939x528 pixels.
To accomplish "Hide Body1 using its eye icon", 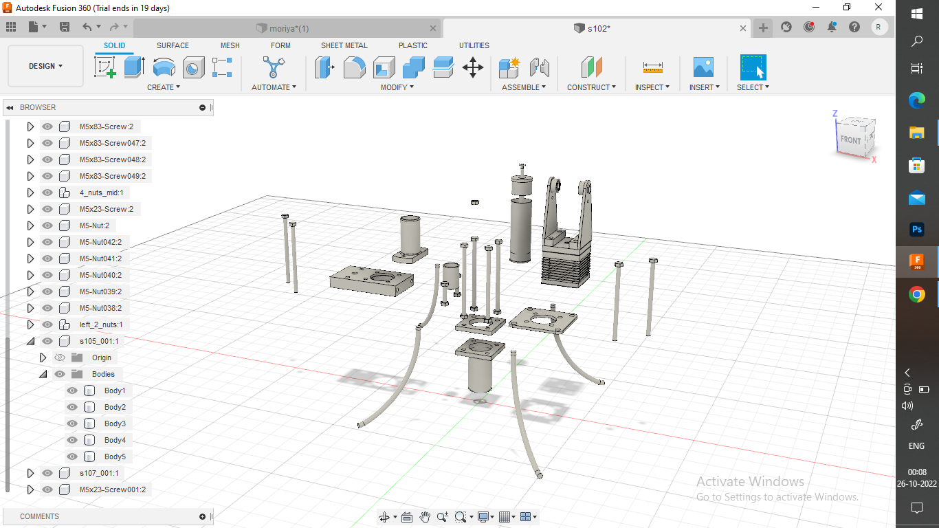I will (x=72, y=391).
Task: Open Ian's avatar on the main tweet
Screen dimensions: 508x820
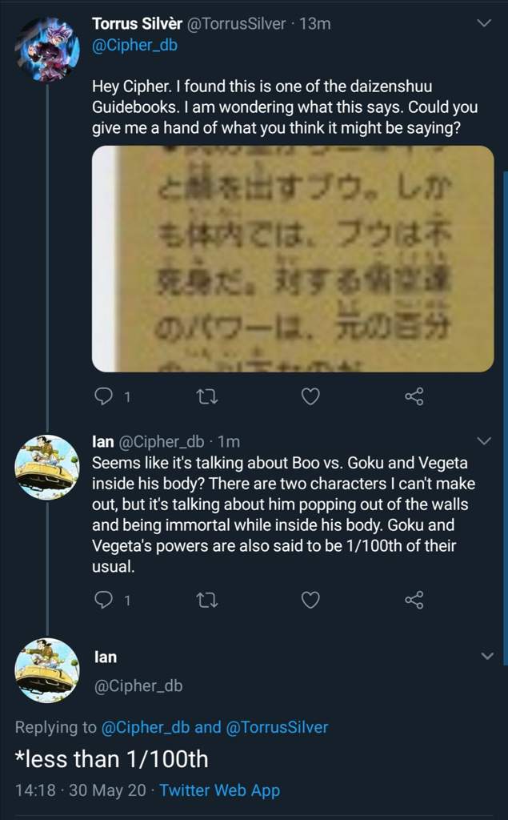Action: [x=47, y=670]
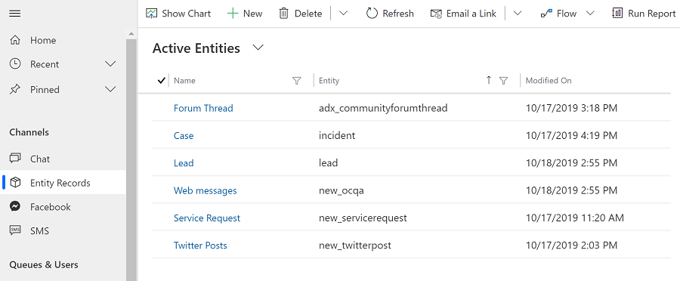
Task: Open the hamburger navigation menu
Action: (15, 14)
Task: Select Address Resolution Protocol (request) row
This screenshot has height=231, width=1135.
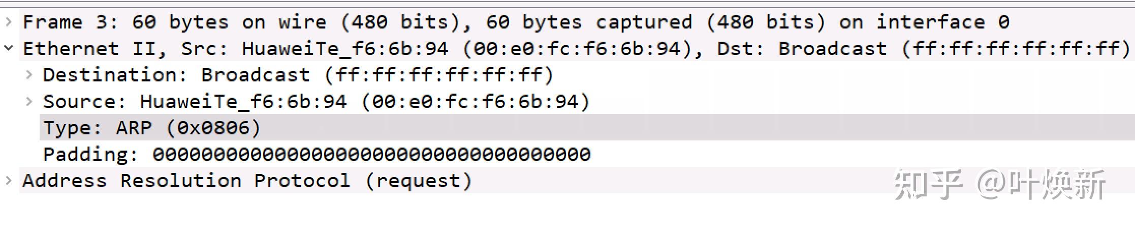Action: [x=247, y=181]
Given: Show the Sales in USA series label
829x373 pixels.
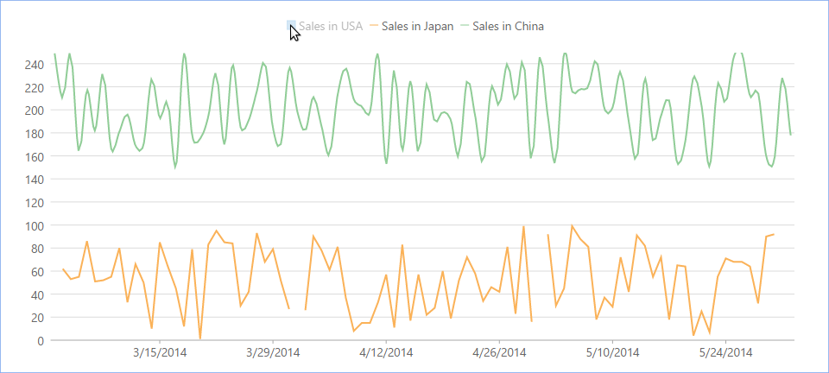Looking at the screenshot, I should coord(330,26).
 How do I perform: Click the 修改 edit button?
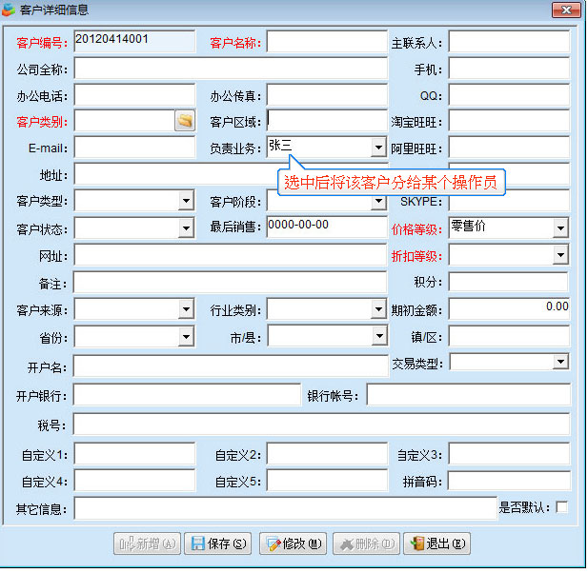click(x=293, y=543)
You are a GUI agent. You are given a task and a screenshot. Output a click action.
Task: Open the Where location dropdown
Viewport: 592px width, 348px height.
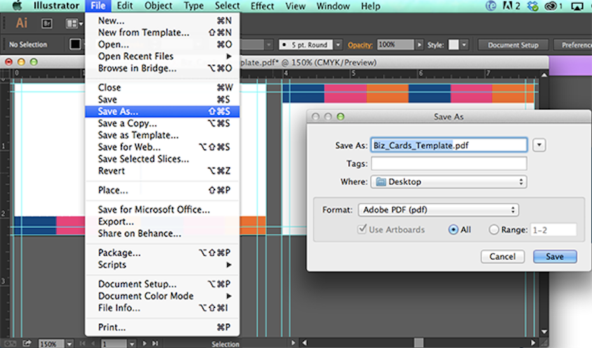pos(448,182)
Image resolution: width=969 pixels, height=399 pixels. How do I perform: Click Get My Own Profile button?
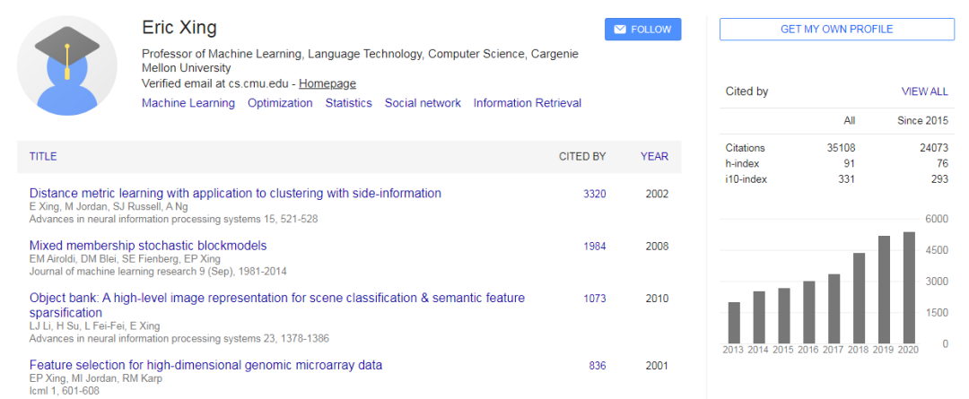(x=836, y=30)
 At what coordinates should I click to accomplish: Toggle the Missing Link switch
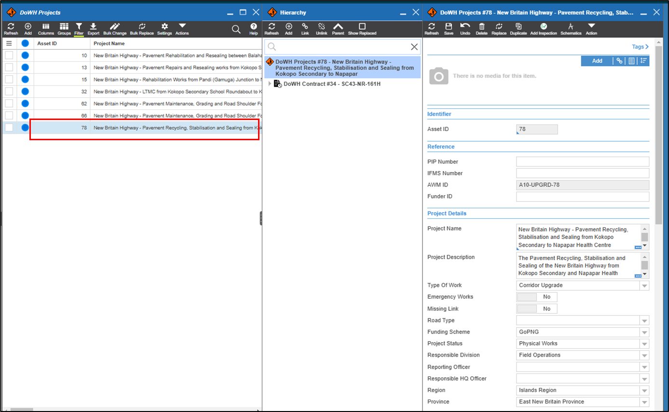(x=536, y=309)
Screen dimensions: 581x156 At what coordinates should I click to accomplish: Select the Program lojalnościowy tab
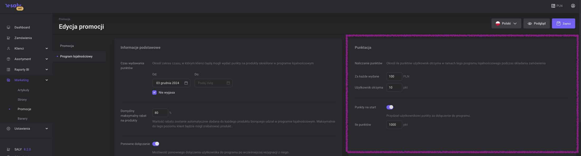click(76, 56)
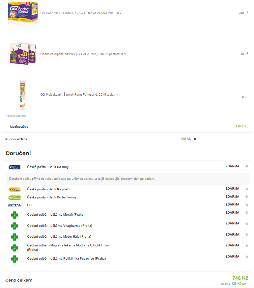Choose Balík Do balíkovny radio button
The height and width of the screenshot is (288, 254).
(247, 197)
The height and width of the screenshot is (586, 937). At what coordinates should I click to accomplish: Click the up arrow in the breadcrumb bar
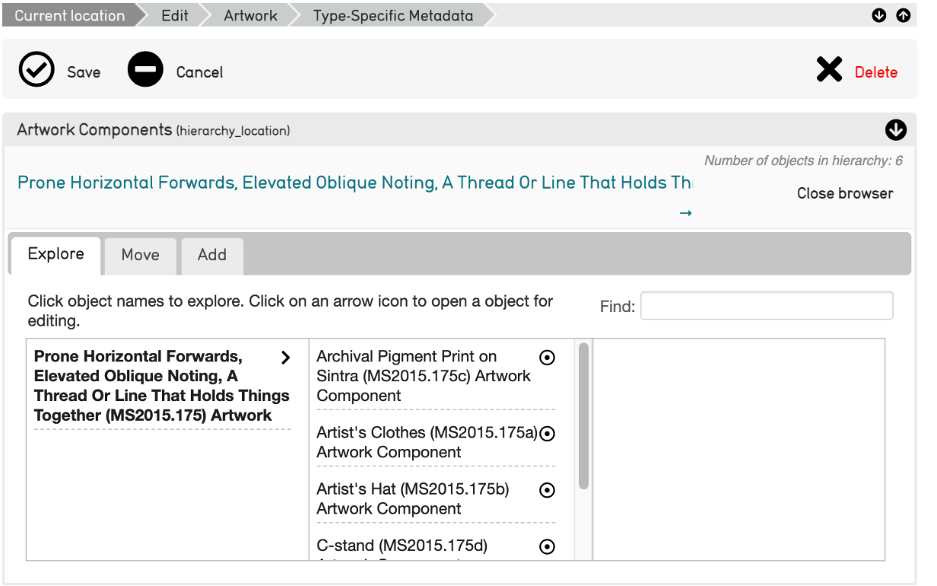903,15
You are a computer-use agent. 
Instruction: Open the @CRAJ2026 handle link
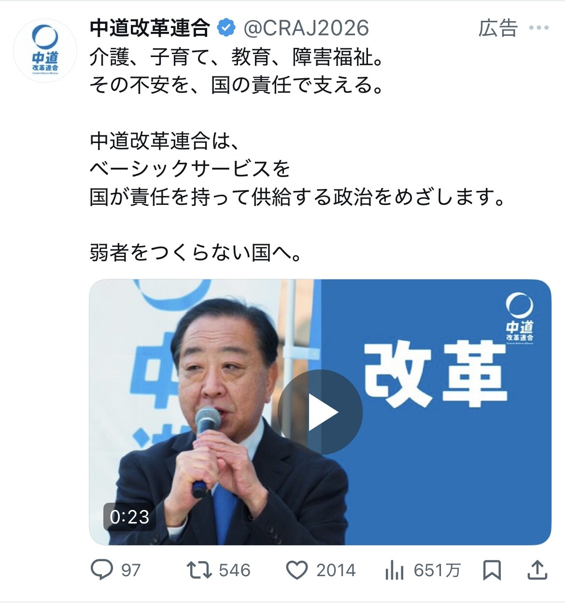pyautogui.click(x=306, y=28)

::::::::::

DIRECTIONS FOR THIS TASK: Your reply is to be an exact repeat of the listing above from the line holding "Task: Open Ian's avatar on the main tweet" down to the line holding "You are a GUI", ends included, pictures excluded.

RESPONSE:
Task: Open Ian's avatar on the main tweet
Screen dimensions: 508x820
Action: [x=47, y=670]
Task: Open the hamburger navigation menu
Action: (15, 14)
Task: Select Address Resolution Protocol (request) row
This screenshot has height=231, width=1135.
Action: [x=247, y=181]
Given: Show the Sales in USA series label
829x373 pixels.
Looking at the screenshot, I should coord(330,26).
 How do I perform: Click the 修改 edit button?
click(x=293, y=543)
You are a GUI agent. You are given a task and a screenshot. Output a click action.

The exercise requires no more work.